What’s the purpose of a secret purpose?

Midnight. Outside it’s dark, but in the neon-bright office, Joshua, a junior consultant, runs his hand across his two-day-old beard. “Remind me,” he says to Sophie, slumped opposite him, “what I’m doing here.”

“Because we have to finish this report before 9am tomorrow,” she mumbles, while what little remains of her social life flashes in front of her eyes. “It’s why I delayed my wedding.”

“No, no, that’s not it”—Joshua scans the room for inspiration—“I’m sure there was something else.”

“Because we want to sell more work?”

“No… Ah.” Joshua scrabbles in his laptop bag, and triumphantly pulls out a crumpled piece of paper. “It’s here, our purpose as a consulting firm. We’re here to make a difference. We should say that tomorrow.”

Sophie looks horrified. “Shh, that’s a secret we’re not supposed to talk about outside the office.” She points to the large red lettering: FOR INTERNAL USE ONLY. “If we tell people about it they might start holding us to it.”

Some of my articles on this blog have been met with what I like to think is silent appreciation, but others seem to be magnets for comments, good and bad. So it was with this piece on EY’s purpose. Words cannot describe how quickly my mailbox filled up with firms keen to point out that they, too, have a purpose. Indeed, I can no longer enter my office for the weight of material I’ve been sent on the subject. Delightful reading though this has all been, I fear it still misses the point. The key is not in having a purpose, it’s in telling other people about it, it’s in nailing it to the front of your office, not to an internal wall. It’s in shouting about it so loudly that you positively invite the outside world to hold you to it. And what I’ve discovered from my now extensive reading is that almost every consulting firm has a purpose, but just not one they choose to tell people about.
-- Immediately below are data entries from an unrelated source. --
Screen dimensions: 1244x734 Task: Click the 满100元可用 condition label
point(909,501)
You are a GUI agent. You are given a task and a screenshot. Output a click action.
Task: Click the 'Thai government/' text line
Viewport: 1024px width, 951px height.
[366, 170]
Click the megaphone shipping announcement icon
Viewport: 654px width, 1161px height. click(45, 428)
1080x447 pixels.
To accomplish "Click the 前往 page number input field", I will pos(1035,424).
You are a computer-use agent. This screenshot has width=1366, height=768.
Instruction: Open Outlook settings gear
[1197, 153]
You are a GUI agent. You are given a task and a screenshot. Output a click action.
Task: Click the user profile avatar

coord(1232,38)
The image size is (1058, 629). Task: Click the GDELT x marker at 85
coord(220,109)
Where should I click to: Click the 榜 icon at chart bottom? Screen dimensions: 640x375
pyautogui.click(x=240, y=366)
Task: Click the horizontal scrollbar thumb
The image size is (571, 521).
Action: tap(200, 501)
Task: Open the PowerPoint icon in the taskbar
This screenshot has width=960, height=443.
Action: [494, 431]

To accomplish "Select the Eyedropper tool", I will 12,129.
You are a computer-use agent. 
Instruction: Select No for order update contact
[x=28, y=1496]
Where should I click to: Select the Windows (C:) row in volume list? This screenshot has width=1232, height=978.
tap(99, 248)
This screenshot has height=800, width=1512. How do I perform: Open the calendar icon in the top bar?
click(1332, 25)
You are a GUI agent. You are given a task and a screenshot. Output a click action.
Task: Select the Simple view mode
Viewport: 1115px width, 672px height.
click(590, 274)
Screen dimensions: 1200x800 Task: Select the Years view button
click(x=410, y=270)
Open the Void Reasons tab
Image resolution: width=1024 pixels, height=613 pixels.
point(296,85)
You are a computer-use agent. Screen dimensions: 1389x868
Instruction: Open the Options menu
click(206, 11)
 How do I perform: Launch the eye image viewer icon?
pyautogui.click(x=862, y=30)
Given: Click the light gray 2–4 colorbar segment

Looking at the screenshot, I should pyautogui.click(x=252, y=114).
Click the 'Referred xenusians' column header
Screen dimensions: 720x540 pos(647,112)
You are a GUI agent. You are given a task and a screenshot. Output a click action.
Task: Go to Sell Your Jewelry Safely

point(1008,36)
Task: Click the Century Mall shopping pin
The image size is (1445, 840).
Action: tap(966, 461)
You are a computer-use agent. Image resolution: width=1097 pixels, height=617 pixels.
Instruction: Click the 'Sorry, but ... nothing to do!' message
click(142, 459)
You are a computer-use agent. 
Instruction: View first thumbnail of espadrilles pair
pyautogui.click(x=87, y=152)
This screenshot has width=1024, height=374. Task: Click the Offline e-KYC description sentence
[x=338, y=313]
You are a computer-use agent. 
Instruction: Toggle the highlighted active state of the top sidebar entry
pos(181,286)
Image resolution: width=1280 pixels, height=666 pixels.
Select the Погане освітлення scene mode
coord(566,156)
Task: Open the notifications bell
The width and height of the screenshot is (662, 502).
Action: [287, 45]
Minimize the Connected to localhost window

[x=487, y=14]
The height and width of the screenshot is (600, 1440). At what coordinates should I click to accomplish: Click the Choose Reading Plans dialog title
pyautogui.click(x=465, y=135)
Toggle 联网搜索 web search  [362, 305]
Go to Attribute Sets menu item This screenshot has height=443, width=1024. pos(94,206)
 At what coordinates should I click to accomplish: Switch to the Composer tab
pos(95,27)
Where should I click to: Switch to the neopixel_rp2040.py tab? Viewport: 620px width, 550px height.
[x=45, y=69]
What’s the purpose of a secret purpose? Why keep something so very important in a back room, a dank basement, or a laptop bag? Modesty plays a role: some firms think that to talk about their purpose would be to sound arrogant: Who are junior consultants such as Joshua and Sophie to claim they’re adding value? Clients would either be offended, or fall around laughing. Fear is another factor: Because some of the purposes firms have are aspirational, there’s a danger that future ambition stumbles over current practice. It sets what might be an unrealistic expectation and the failure to achieve it today damages, rather than enhances, a firm’s reputation. There’s also the possibility that purpose is actually designed for an internal audience: it’s there to act as a north star for a consulting firm’s employees—to let them know what they’re there for, and to keep them there. But I think all of those points are dwarfed by a bigger issue. Most purpose statements are derived internally: If there’s to be any chance of them being authentic, then the process by which they’re arrived at must rely on digging into the collective values of an organisation. Only very rarely does it appear to involve speaking to clients about what they see as the firm’s purpose, and whether they think that having a purpose is important. In the absence of that data, doubts creep in. Are clients secretly laughing at them? Do clients care about purpose?

Having this data might just be the key to unlocking the real potential of purpose in the consulting industry. Without it, I suspect, purpose will remain the industry’s best-kept secret.